## Data to examine
========
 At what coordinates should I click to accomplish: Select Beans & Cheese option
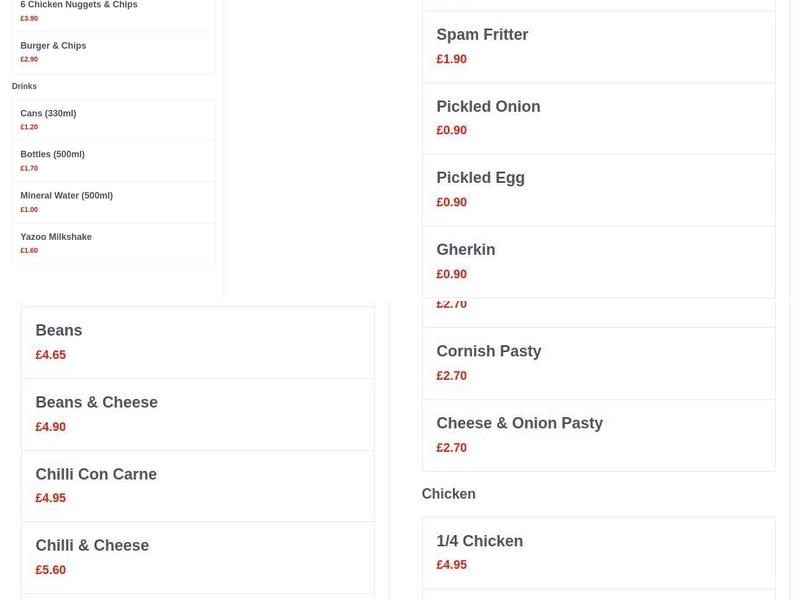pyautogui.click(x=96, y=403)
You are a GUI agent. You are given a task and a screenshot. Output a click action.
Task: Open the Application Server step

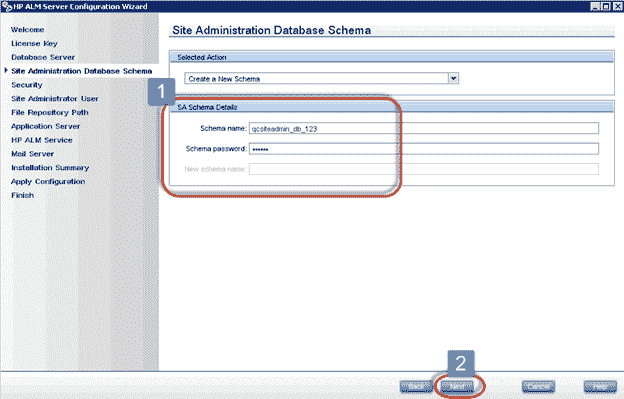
========
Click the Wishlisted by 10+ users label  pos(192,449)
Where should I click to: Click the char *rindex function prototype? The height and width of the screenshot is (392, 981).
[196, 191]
========
## Requirement
Taking the records above, print only and exactly the lines from the line with "At what coordinates" to the line with "Task: Open the Application Server step", both kept, and exclude pictures.

## Solution
 At what coordinates should I click to accomplish: Select Beans & Cheese option
pyautogui.click(x=96, y=403)
You are a GUI agent. You are given a task and a screenshot. Output a click action.
Task: Open the Application Server step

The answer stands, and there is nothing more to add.